西條さんは福岡県生まれ。愛知県立芸術大学卒業後、働きながら創作活動に打ち込んできた。定年退職後、移住先を探していたところ、絵になる伝統的な風景を気に入り8年前に福井市から東近江市甲津畑町へ移り住んだ。移住後2018年、作品に合った絵を描くコンクール「第2回安城市新見南吉絵本大賞おとな部」で優秀賞。

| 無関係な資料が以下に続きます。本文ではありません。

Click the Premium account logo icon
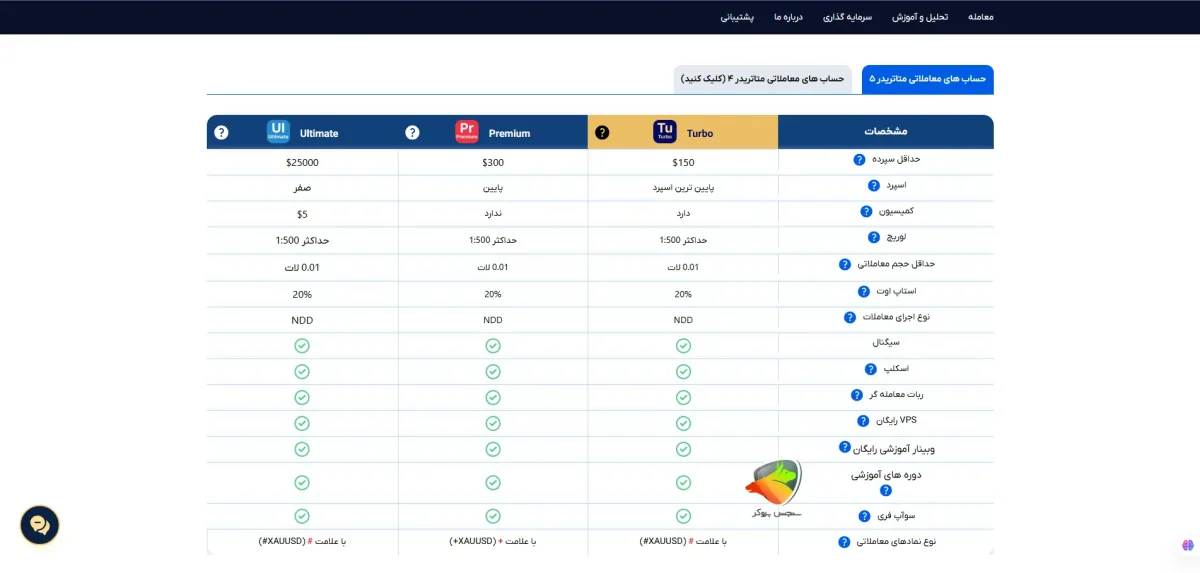 click(x=467, y=132)
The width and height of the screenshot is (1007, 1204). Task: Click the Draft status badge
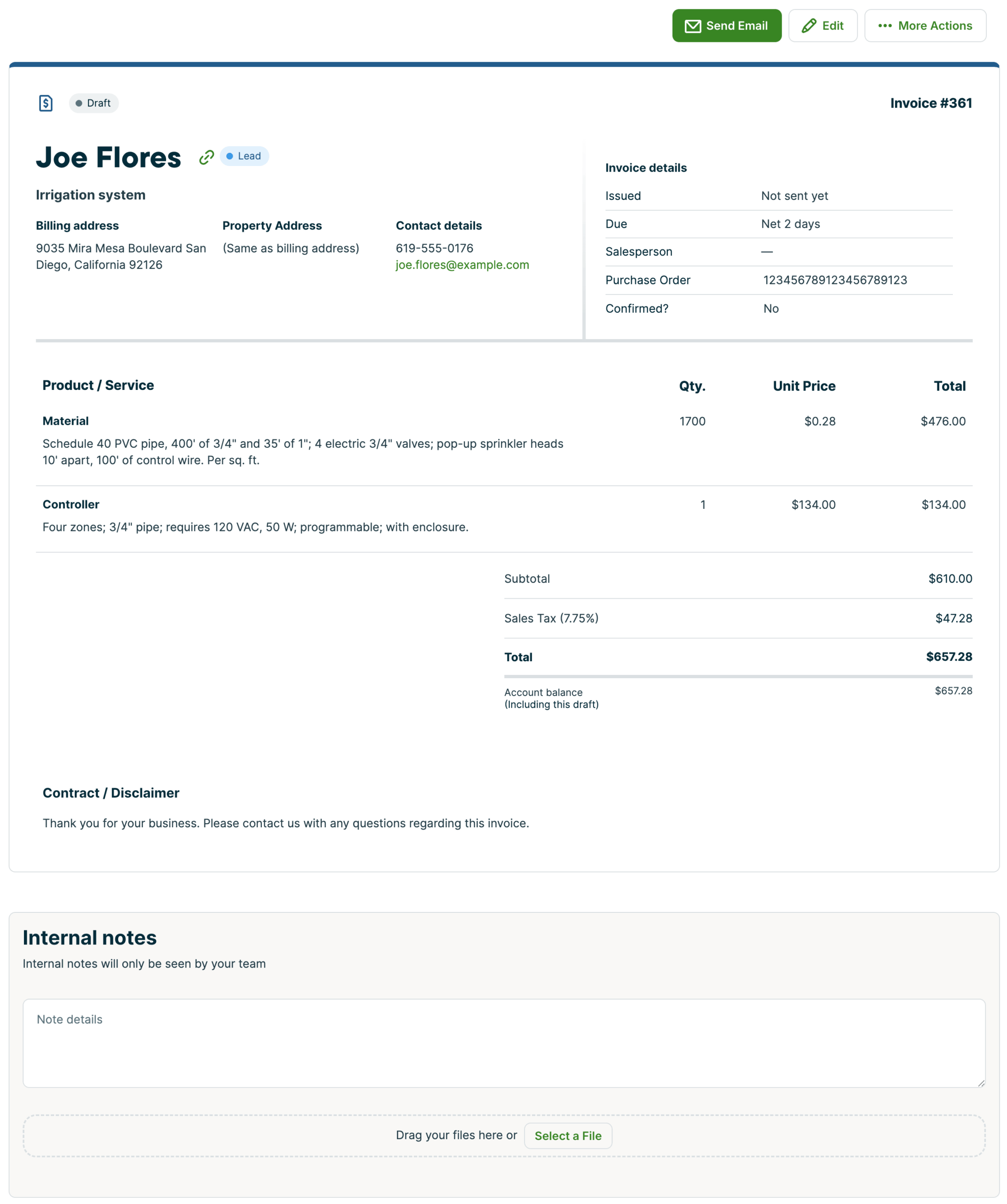click(94, 103)
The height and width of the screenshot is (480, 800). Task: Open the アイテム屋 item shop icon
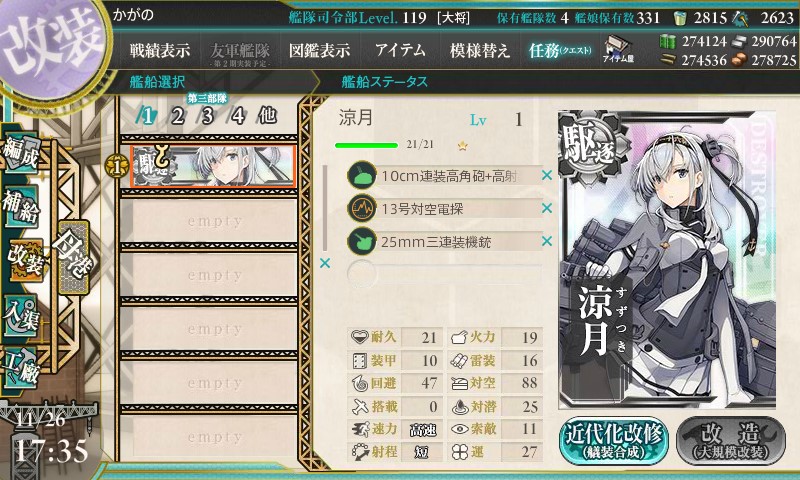click(618, 49)
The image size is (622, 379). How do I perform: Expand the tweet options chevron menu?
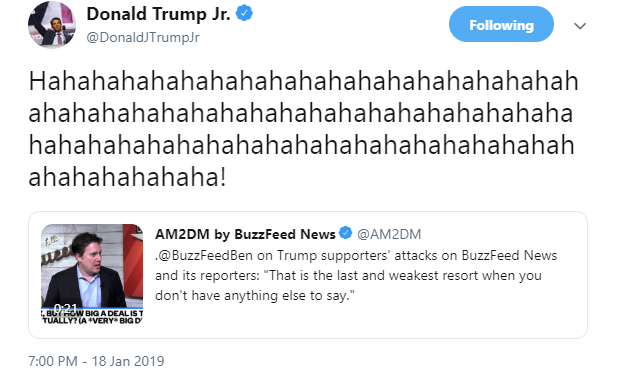click(x=580, y=26)
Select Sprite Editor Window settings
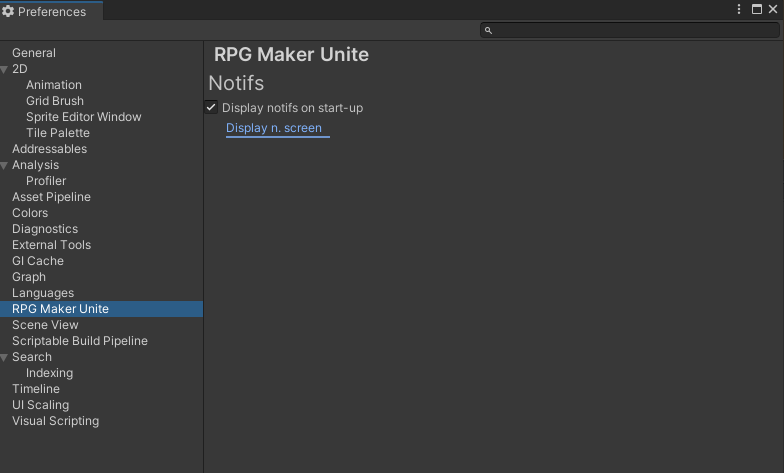Viewport: 784px width, 473px height. (84, 116)
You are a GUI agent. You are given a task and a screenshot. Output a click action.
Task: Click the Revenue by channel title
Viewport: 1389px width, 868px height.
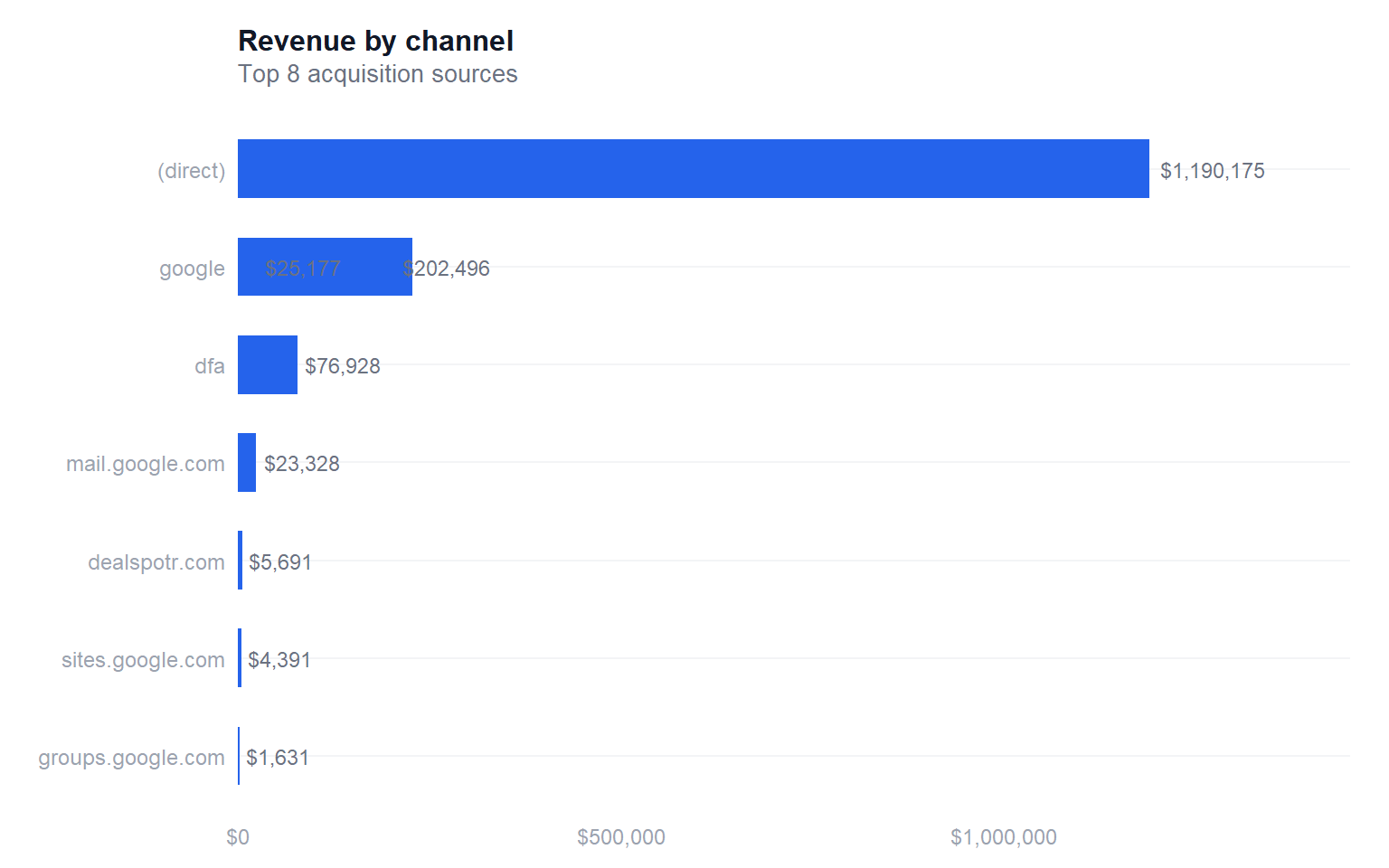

今回展示中の型染めを始めたのは、2年前に友人に勧められてから。著名作家の芹沢鮭介(1895~1984)の作品集のページをめくると、伝統を守りながらも自由にアレンジされた図柄が目に飛び込んできた。色、デザイン、全てが「愉快になれた」という。
芹沢に教わった作り手が執筆した書籍を読み込み、染材業者とのやり取りをしながら、試行錯誤を繰り返した結果、「色を重ねると、予想外の作品が出来上がる」と、おもしろ味を発見した。
会場では、型染めで染めたのれん16点が展示されている。西條さんは「作品を触ってもらって、のれんからくぐって頭を出すなどして楽しんでほしい」と、型染めへの関心を誘っている。
作品展の会期は5月2日まで。午前10時から午後6時まで。休館日は月・火、30日。